Yalçın kayalara vurup vurup parçalanan, parçalandıkça hırçınlaşan, hınçlanan, köpüren derenin yanına iniyorum. Adına Göksu diyorlar. Ne kadar da doğru; gök bu suda akıp gidiyor çünkü. Bulutlar, kavak ağaçları, yüksekte uçan kara kuşlar hep bu suda buluşuyorlar. Alabalıklar bulutların yansıdığı suda, bulutların arasından sıçrıyor bazen. Bu tablonun içine kendimi koyacakken, kasketi yan yatmış Hasip Amca, "kar suyudur, içilir" diyor.

"Köyde evlerde su yok, çeşmeler gürül gürül akıyor amca."

"Köyümüzün her yanı su. Ama evler kırılıyor susuzluktan. Devlet, gelip görse hemen yapacak ama yolu buraya düşmez büyüklerin."

" Siz dere suyunu içer misiniz gerçekten!"

"Bir susuz kal, gör içini neyle serinletirsin. Senin dere suyu dediğin bizim can suyumuzdur."

Hasip Amca yoluna devam ediyor, gözüm minik bir kıza takılıyor birden.

Gülşen'in hayali
Gülşen'miş adı, bizi seyredermiş meğerse... Bu köyün çocukların gözlerinde korku var, yabancıdan çekinme var ama merak da var. Gülşen de ürkek ürkek bakıyor. Elindeki minik ibriğe, dağdan gelen, çeşmede akan suyu doldurmuş eve dönüyor. Yanakları al al. Mavi naylon ayakkabısının içine giydiği kırmızı çorapları kadar al...
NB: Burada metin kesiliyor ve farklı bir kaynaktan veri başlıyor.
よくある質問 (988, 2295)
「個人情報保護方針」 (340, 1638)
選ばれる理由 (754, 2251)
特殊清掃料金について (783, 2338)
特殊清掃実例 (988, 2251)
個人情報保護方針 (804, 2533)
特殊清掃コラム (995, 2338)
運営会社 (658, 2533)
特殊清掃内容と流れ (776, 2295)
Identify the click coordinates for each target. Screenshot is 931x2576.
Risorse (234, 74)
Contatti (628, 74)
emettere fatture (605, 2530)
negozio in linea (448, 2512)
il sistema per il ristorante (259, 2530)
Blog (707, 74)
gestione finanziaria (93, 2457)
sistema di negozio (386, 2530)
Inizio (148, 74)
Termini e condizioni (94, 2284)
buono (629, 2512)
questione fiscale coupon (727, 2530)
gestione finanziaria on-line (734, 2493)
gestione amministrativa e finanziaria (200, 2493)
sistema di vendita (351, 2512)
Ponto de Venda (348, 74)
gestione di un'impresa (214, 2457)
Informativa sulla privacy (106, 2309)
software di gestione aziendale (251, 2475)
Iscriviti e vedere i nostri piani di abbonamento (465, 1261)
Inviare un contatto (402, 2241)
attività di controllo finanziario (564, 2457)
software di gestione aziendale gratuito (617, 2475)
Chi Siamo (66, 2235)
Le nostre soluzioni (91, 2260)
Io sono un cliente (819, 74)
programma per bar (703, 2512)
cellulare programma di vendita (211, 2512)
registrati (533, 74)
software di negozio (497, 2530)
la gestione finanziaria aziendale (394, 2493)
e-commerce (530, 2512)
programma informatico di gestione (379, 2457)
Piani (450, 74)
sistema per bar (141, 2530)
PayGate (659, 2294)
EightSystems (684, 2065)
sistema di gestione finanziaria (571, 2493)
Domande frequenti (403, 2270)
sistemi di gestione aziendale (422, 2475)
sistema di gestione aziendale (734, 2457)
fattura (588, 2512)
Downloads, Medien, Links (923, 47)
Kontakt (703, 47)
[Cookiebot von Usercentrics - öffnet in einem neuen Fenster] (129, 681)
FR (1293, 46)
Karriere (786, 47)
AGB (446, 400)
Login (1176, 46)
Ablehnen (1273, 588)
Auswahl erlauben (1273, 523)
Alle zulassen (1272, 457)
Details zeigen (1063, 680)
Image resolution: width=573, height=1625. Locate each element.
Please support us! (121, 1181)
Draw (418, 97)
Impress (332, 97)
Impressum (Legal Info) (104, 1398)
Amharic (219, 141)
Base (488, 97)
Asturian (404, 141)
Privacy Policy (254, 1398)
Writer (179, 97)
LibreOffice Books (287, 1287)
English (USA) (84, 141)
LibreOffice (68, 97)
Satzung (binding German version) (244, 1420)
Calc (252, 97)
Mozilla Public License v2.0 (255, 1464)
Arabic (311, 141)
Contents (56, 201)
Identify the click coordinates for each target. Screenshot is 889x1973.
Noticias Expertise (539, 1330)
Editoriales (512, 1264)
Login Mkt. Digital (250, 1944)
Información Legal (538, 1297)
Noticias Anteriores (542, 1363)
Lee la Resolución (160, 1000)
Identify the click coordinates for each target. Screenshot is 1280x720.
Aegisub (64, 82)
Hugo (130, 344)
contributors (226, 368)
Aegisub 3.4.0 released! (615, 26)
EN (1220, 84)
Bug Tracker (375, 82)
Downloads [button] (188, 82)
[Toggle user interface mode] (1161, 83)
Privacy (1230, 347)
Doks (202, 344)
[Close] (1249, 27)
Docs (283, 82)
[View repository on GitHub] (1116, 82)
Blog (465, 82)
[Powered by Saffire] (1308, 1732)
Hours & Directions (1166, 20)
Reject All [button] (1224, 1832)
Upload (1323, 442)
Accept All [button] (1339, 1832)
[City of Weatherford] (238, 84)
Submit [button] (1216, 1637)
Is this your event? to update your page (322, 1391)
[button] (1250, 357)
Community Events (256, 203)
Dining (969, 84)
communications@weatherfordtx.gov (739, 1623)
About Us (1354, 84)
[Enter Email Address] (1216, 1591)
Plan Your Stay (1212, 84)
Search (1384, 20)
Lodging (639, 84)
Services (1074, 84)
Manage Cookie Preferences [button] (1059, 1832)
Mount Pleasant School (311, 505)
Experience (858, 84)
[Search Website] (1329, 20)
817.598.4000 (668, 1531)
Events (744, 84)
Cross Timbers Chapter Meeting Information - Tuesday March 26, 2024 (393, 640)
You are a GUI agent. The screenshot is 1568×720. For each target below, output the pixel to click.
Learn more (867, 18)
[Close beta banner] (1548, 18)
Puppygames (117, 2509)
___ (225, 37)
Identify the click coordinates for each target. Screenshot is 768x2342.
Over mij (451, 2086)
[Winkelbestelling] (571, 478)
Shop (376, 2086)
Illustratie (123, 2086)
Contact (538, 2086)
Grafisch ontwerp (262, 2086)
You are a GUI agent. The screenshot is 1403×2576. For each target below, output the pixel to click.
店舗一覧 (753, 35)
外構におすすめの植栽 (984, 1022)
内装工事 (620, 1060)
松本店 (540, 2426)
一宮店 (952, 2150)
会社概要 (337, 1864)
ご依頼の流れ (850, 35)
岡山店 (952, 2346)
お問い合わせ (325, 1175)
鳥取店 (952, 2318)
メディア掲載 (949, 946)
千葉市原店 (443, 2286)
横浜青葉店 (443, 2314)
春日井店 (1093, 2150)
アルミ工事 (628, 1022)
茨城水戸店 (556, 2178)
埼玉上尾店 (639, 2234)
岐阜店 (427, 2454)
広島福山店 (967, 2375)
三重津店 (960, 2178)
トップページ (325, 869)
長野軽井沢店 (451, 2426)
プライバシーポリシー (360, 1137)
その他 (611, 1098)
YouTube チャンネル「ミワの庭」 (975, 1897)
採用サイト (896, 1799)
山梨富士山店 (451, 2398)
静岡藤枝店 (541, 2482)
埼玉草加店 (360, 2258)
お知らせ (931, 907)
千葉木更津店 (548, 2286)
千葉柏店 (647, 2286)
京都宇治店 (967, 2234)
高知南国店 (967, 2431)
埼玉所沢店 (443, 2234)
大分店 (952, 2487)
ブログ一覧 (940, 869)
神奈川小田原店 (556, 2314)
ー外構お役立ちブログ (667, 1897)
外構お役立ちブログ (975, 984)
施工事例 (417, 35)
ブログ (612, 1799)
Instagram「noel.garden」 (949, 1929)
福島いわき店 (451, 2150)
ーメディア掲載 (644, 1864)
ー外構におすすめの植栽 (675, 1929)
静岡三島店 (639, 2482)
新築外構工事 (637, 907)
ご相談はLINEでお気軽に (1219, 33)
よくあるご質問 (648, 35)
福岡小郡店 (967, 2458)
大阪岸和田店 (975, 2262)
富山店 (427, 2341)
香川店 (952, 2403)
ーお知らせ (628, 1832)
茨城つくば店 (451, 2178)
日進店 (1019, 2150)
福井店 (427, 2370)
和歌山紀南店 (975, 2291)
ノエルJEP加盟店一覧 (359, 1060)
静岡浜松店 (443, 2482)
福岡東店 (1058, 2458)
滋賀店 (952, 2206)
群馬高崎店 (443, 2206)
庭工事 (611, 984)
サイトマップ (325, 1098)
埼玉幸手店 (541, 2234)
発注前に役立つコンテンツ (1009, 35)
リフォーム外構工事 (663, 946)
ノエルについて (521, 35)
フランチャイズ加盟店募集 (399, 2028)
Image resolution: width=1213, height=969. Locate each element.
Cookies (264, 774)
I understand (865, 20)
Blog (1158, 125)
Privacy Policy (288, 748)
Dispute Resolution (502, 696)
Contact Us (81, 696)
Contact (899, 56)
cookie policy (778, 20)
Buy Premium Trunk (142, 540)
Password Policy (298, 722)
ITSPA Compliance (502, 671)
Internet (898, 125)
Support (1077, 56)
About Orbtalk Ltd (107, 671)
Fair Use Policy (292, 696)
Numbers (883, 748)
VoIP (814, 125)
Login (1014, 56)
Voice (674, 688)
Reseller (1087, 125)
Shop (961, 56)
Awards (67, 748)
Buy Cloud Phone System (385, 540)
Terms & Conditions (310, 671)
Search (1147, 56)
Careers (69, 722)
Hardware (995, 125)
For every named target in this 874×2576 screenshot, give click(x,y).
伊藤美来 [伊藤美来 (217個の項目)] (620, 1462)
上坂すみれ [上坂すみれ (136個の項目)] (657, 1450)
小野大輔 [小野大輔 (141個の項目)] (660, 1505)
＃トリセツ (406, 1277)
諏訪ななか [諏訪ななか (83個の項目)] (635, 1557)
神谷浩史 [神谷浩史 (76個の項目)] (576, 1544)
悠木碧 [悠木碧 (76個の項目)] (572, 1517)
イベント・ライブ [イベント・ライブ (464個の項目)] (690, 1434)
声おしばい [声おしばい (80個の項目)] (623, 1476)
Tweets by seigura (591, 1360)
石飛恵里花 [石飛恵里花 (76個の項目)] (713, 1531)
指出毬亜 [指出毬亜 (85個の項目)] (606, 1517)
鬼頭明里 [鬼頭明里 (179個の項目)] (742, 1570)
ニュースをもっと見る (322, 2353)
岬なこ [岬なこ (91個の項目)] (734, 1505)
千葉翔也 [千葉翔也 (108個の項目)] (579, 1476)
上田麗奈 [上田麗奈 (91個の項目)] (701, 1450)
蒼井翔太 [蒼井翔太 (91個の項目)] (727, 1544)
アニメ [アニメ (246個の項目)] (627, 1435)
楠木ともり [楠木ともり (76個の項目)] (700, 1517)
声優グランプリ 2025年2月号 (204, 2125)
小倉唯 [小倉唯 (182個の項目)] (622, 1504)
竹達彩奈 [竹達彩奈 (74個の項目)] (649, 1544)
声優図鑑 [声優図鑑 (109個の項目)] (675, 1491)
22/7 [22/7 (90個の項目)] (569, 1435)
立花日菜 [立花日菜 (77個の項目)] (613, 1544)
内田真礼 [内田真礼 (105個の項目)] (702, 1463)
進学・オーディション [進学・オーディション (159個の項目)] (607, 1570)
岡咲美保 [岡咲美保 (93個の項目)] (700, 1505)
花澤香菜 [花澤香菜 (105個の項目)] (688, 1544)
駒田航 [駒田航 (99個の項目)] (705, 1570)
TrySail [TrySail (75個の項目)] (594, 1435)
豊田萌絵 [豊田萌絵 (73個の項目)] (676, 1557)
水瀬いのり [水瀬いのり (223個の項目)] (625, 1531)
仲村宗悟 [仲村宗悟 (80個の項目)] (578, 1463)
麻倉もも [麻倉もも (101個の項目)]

Gülşen pek konuşmuyor, ilkokul bire gidiyor, inekleri otlatıyor, bazen de dere kenarında annesiyle birlikte çamaşır yıkıyor. Bir gün babası büyük şehre onu da götürecek diye bekliyor.

Kiraz dut, elma, armut ağaçlarının gölgesinde sürüp gidiyor yaşam. Toros Dağı'nın eteklerinde kurulu minik bir köy burası. Adı Dumlugöze. Kimi evler kayalıklar arasında, kimileri bahçe ortasında. İnekler, eşekler, keçiler biraz da tavuk var patika yollarda. Köylü ekip biçtikleriyle geçinip gidiyor.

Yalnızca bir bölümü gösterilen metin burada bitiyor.